» The problem: Once the line with "全て (29, 175)" is found in the data, output it and each following line exactly, up to and including the line with "プレミア屋 (497, 819)", and nothing before or after.

» Input for this task:
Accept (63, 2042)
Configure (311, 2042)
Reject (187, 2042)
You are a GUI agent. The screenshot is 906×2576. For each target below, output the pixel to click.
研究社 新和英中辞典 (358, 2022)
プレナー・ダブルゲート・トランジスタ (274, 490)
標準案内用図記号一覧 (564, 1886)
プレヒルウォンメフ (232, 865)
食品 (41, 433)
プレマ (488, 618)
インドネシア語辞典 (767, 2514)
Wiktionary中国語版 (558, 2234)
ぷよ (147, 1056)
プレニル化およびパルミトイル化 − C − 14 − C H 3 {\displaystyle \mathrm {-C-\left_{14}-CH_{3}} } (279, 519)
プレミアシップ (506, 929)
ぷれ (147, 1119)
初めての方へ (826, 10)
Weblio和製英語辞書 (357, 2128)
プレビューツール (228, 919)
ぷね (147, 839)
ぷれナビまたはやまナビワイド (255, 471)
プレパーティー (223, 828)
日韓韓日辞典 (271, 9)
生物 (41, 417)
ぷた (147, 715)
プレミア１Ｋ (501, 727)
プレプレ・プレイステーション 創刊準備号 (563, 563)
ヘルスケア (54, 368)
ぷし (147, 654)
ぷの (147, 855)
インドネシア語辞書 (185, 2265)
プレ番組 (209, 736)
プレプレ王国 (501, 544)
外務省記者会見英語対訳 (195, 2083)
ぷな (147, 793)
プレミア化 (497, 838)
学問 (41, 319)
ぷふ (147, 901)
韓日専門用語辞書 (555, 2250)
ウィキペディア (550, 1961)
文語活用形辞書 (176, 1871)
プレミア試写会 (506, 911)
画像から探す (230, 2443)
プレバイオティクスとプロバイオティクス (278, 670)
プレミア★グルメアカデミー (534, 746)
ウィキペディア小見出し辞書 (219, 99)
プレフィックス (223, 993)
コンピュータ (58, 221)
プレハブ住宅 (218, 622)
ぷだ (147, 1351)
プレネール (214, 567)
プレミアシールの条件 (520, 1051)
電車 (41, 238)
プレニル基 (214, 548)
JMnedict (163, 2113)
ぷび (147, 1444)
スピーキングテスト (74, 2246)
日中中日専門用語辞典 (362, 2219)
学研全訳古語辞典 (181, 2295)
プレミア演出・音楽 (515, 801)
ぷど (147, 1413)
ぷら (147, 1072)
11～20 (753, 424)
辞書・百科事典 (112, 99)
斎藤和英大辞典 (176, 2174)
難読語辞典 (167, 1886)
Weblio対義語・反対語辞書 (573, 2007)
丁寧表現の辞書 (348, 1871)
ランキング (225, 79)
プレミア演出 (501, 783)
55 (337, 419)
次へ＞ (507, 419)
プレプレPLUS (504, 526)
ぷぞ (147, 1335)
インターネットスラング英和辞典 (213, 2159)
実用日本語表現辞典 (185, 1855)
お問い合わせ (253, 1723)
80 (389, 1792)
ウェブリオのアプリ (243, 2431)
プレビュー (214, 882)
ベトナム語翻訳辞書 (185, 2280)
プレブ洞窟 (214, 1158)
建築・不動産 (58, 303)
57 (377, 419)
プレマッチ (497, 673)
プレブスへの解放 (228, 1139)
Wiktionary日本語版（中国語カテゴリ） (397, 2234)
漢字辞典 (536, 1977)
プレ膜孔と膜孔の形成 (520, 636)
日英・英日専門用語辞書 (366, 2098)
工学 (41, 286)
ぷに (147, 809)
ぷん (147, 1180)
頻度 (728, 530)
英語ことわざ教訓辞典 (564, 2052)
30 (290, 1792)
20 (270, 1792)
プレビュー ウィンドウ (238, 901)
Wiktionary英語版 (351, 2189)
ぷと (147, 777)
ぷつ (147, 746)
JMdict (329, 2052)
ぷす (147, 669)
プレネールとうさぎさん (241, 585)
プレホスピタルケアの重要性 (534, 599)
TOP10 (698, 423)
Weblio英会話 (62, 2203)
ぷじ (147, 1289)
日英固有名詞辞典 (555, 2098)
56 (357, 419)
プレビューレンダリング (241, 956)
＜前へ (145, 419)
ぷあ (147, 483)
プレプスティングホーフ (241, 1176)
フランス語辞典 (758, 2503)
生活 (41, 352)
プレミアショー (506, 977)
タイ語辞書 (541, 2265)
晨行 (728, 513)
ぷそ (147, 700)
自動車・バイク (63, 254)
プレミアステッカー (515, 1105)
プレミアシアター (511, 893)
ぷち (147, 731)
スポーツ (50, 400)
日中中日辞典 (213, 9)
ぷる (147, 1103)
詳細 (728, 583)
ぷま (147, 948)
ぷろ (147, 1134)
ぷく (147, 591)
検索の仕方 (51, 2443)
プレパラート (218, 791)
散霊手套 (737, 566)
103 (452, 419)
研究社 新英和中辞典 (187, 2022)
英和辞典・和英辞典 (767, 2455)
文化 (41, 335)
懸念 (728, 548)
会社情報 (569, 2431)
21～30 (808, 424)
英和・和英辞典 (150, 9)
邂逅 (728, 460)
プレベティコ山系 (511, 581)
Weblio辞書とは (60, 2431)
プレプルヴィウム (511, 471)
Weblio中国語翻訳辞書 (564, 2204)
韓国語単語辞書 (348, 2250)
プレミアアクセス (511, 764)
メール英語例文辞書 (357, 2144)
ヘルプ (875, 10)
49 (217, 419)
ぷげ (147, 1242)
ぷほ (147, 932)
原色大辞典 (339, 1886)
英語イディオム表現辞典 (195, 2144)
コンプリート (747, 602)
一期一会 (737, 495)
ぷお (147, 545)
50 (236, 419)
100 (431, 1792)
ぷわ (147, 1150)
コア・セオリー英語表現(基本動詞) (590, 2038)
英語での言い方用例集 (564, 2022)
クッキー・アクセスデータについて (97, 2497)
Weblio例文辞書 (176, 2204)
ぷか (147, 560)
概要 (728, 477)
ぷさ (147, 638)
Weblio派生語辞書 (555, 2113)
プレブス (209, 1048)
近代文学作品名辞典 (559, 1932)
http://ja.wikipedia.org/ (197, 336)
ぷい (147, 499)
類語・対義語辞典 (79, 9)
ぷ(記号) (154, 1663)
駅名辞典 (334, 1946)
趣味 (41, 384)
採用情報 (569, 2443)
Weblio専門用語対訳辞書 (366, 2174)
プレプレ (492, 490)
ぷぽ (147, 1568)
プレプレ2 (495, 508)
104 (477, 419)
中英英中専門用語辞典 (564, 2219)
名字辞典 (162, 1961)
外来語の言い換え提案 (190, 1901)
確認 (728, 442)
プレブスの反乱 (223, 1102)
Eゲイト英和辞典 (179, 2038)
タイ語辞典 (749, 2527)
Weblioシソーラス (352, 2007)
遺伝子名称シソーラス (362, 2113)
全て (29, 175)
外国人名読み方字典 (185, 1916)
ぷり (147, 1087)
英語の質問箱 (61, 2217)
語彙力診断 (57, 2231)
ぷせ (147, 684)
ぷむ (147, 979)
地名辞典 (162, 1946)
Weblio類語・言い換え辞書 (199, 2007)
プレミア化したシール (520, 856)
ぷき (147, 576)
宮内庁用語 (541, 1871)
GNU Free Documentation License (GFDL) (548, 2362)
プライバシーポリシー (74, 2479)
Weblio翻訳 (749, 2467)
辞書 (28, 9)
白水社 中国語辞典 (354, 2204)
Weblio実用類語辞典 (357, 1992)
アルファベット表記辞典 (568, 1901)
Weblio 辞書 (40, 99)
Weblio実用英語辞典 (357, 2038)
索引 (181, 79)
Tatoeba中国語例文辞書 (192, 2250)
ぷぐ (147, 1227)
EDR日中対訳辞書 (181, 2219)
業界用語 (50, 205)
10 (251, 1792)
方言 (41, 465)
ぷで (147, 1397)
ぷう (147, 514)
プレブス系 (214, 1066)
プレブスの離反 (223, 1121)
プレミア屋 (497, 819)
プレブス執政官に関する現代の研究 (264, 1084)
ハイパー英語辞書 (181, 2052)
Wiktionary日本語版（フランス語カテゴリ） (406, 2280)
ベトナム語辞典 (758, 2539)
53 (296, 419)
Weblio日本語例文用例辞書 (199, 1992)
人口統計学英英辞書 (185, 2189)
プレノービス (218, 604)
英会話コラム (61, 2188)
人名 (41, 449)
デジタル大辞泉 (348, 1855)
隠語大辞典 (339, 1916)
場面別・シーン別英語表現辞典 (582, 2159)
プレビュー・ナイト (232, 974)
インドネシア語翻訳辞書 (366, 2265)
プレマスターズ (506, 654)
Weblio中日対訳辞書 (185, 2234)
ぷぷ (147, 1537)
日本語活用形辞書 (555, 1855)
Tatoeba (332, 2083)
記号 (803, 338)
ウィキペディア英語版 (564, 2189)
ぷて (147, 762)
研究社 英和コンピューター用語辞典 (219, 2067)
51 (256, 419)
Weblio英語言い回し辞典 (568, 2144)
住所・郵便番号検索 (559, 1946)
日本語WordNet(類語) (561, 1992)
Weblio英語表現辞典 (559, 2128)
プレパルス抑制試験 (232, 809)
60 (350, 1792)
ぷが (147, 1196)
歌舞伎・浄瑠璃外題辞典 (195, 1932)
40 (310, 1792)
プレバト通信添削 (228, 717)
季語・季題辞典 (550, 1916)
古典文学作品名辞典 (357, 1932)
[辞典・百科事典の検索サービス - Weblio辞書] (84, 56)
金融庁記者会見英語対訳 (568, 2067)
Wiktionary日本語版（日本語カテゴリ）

» Task solution:
全て (29, 175)
外国人名読み方字典 (185, 1916)
ぷり (147, 1087)
英語の質問箱 (61, 2217)
語彙力診断 (57, 2231)
ぷせ (147, 684)
ぷむ (147, 979)
地名辞典 (162, 1946)
Weblio類語・言い換え辞書 (199, 2007)
プレミア化したシール (520, 856)
ぷき (147, 576)
宮内庁用語 (541, 1871)
GNU Free Documentation License (GFDL) (548, 2362)
プライバシーポリシー (74, 2479)
Weblio翻訳 (749, 2467)
辞書 (28, 9)
白水社 中国語辞典 (354, 2204)
Weblio実用類語辞典 (357, 1992)
アルファベット表記辞典 (568, 1901)
Weblio 辞書 (40, 99)
Weblio実用英語辞典 (357, 2038)
索引 (181, 79)
Tatoeba中国語例文辞書 (192, 2250)
ぷぐ (147, 1227)
EDR日中対訳辞書 (181, 2219)
業界用語 (50, 205)
10 (251, 1792)
方言 (41, 465)
ぷで (147, 1397)
ぷう (147, 514)
プレブス系 (214, 1066)
プレブスの離反 (223, 1121)
プレミア屋 (497, 819)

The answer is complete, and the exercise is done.